Cargos especiais não mudam, diz João Paulo

VALDO CRUZ
DIRETOR-EXECUTIVO DA SUCURSAL DE BRASÍLIA

RUBENS VALENTE
ENVIADO ESPECIAL A BRASÍLIA

O presidente da Câmara dos Deputados, João Paulo Cunha (PT-SP), disse não considerar imoral ou irregular a utilização de pessoas que ocupam CNEs (Cargos de Natureza Especial) para tarefas em redutos eleitorais de deputados que integram a Mesa da Câmara. Ele não pretende alterar as atuais regras porque, segundo ele, elas não impedem esse tipo de trabalho.
O presidente da Câmara disse que poderá tomar providências caso seja feita alguma denúncia contra funcionário que, nomeado como CNE, não esteja trabalhando, o que configuraria um desvio.
Segundo João Paulo, problema haveria se os CNEs não estivessem trabalhando. Sobre o uso, em gabinetes e lideranças parlamentares, de CNEs lotados nas comissões permanentes da Casa, João Paulo afirmou que é preciso avaliar caso a caso.

• DADOS APRESENTADOS
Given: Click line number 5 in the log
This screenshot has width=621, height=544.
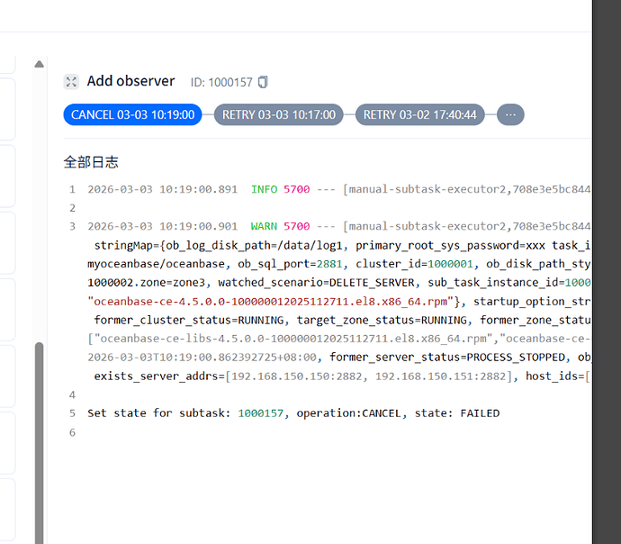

• OBJETIVO DO EXERCÍCIO
Prossiga a reportagem sobre os cargos de natureza especial na Câmara dos Deputados a partir de sua última frase. Não é necessário consultar a listagem.

• RESULTADO DA TAREFA
Leia a seguir trechos da entrevista que foi concedida à Folha na última quinta-feira no gabinete da presidência da Câmara, em Brasília.
 

Folha - Que providência o sr. e a Câmara irão tomar a respeito da atuação dos CNEs?
João Paulo Cunha -
Primeiro eu queria dizer que não dei entrevista antes [à Folha] porque estava muito envolvido com a votação da reforma da Previdência. Na semana passada, gastamos dois dias até muito tarde [no plenário]. Na quinta-feira, fiquei muito esgotado. Na sexta, tive reunião com os governadores. No domingo, fui para o Uruguai e acabei, por absoluta falta de tempo, não conversando [com o jornal]. Estou acompanhando as reportagens com bastante cautela para depois a gente ver em que a gente vai poder tomar de iniciativa. Mas, por enquanto, nenhuma.

Folha - Os CNEs são cargos necessários?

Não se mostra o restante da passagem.